PROJECT SUMMARY/ABSTRACT
Alzheimer’s Disease (AD) is the most common cause of dementia in the elderly, and it is the sixth leading cause
of death in the United States. AD currently cannot be prevented, cured, or even slowed, and it has a significant
public health impact in terms of health care dollars and quality of life for those affected and their family members.
Experimental models of ADRD have implicated the gut microbiome-bile acid-brain axis in the development and
progression of ADRD. Neurotoxic environmental toxicants, such as polychlorinated biphenyls (PCBs), alter the
function of the microbiome, resulting in an altered bile acid homeostasis; however, it is unknown if PCB-mediated
changes in the gut microbiome-bile acid-brain axis play a role in the etiology of ADRD. Furthermore,
epidemiological studies have major limitations assessing the complex effects of PCB exposure on the gut
microbiome-bile acid-brain axis across the lifespan.

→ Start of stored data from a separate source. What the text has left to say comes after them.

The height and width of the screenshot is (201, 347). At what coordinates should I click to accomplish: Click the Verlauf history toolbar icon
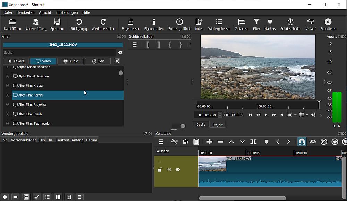[x=310, y=24]
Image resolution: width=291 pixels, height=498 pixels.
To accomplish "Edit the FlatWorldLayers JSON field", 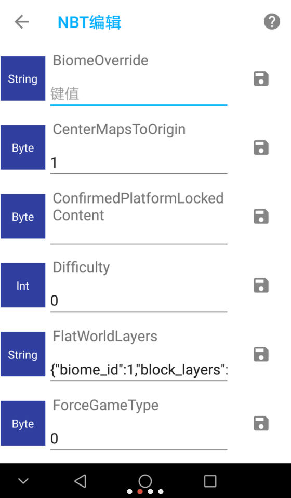I will point(139,370).
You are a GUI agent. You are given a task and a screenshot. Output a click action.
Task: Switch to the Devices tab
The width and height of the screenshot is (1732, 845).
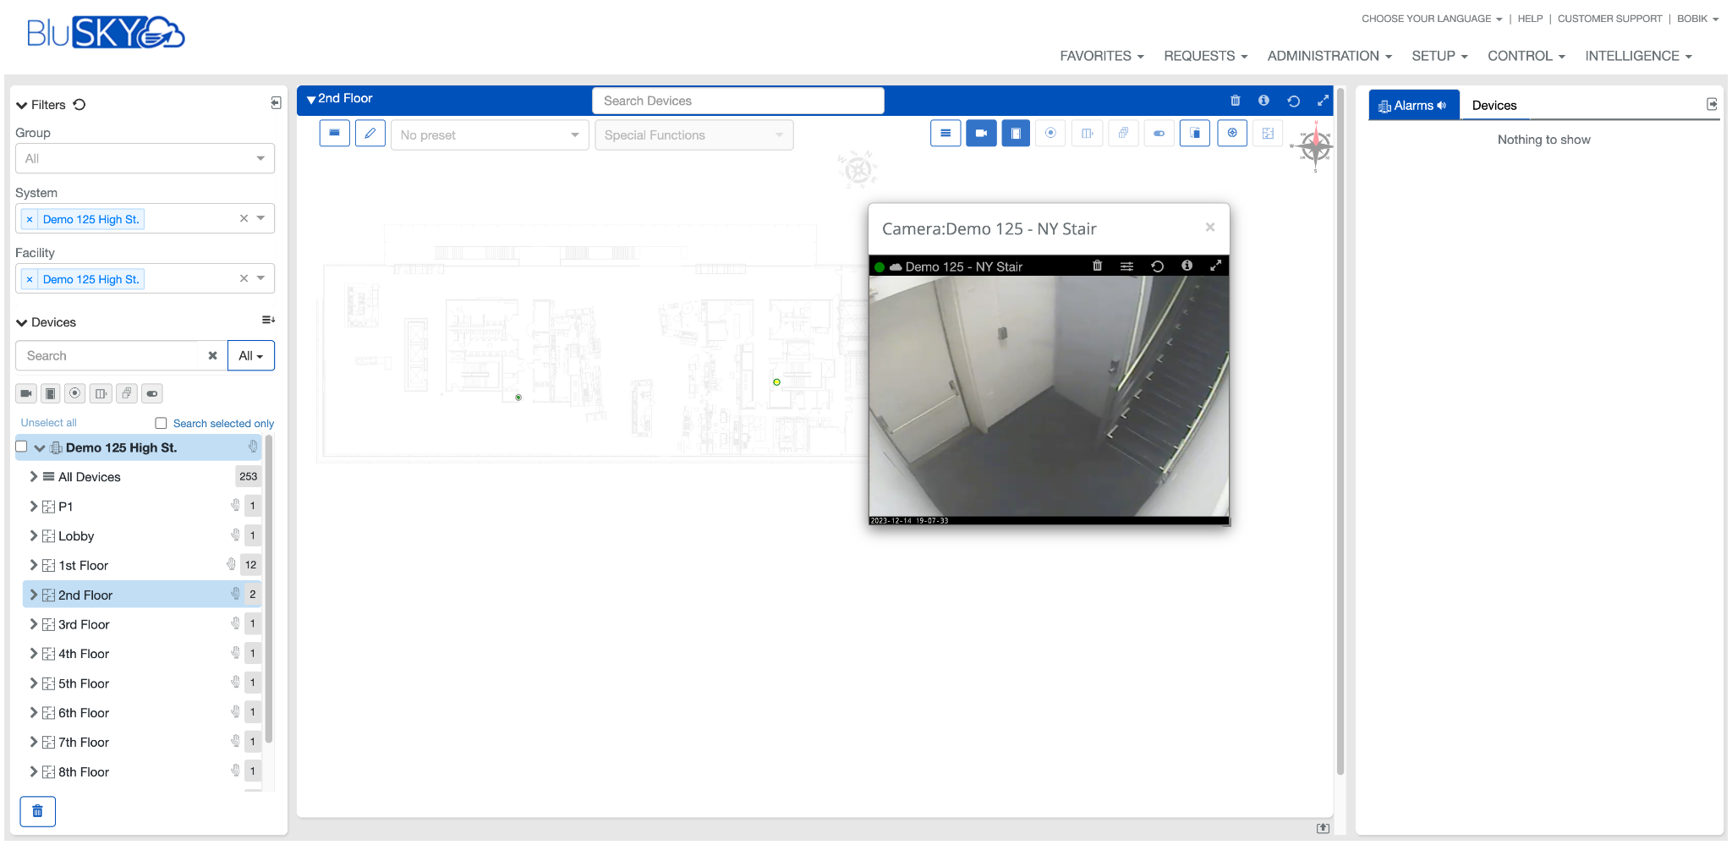pyautogui.click(x=1494, y=106)
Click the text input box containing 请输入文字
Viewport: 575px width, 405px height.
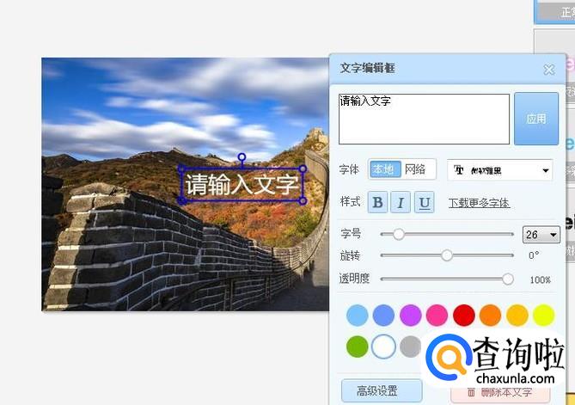click(x=424, y=119)
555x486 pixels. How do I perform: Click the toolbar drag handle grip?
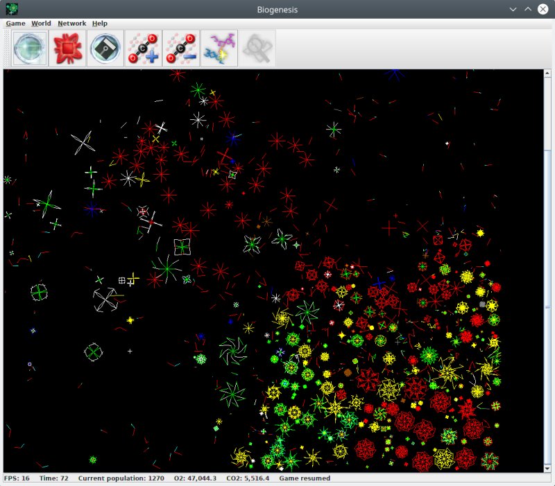8,48
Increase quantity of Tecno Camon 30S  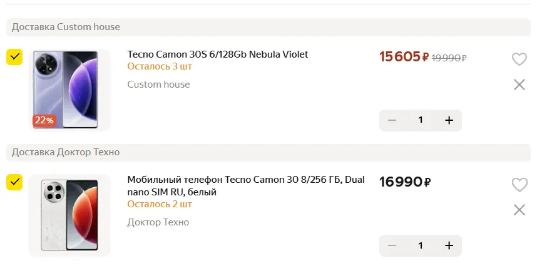[x=449, y=120]
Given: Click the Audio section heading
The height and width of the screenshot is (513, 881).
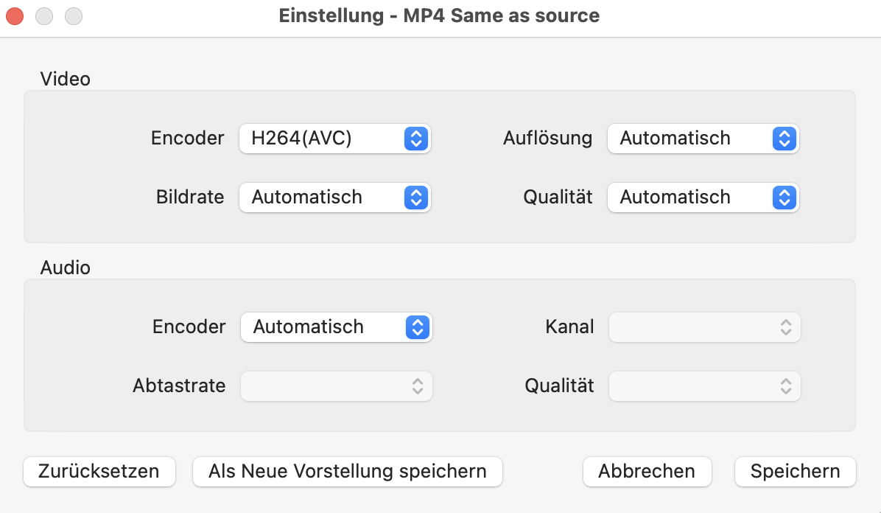Looking at the screenshot, I should click(65, 268).
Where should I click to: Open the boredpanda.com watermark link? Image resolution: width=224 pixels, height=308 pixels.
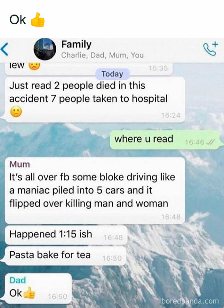click(190, 301)
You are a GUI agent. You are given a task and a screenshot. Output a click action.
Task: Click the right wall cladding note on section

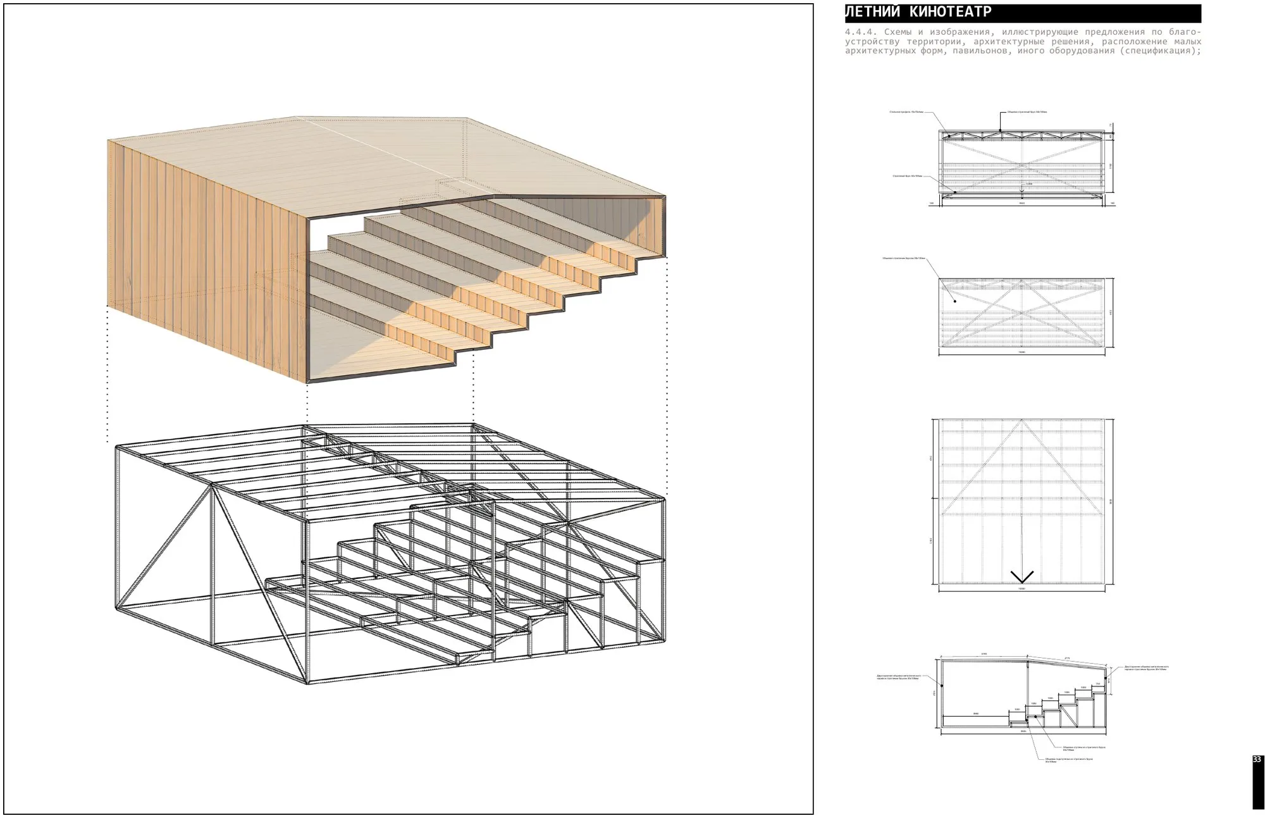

Thus, there is a critical need to assess how human-relevant
PCB mixtures alter the development and progression of ADRD-like phenotypes in experimental models of
ADRD via the gut microbiome-bile acid-brain axis. The long-term goal of the transdisciplinary team assembled
for this project is to characterize how environmental exposures contribute to ADRD and ultimately prevent ADRD
through a precision environmental health paradigm. The translational objective is to demonstrate with a systems
biology approach that exposure to a human-relevant PCBs mixture contributes to and accelerates the etiology
of ADRD-type outcomes in vivo. The central hypothesis is that exposure to PCBs adversely affects the ADRD
phenotype in rTg4510 and APP/PS1 mice, two experimental models of ADRD, by causing microbiome-mediated
alterations in the bile acid homeostasis and affecting vascular function in a dose and exposure time-dependent
manner. This hypothesis integrates strong preliminary data from the research team showing that PCBs are
present in the human brain, affect the microbiome, alter bile acid homeostasis, and cause vascular dysfunction.
The hypothesis will be tested using a systems biology approach by assessing how exposure to a human-relevant
PCB mixture affects ADRD-related outcomes in experimental models of ADRD. The Specific Aims are to a)
characterize effects of PCB exposure on gut microbiome composition and circulating bile acids; b) study the
effects of PCB exposure on vascular function, and c) identify ADRD-type pathological changes and memory loss
in the brain of PCB exposed rTg4510 or APP/PS1 mice. To ensure integration across all Aims, mediation analysis
will be used to demonstrate that the microbiome and/or vascular dysfunction mediates the effects of PCBs on
ADRD-type outcomes. These studies will demonstrate that PCB exposure leads to accelerated progression and
more severe disease pathology in experimental ADRD models. Identifying PCBs as environmental risk factors
that alter ADRD-related outcomes will lay the groundwork for mechanistic studies and inform translational studies
for preventing ADRD mediated by environmental toxicants using a precision environmental health paradigm.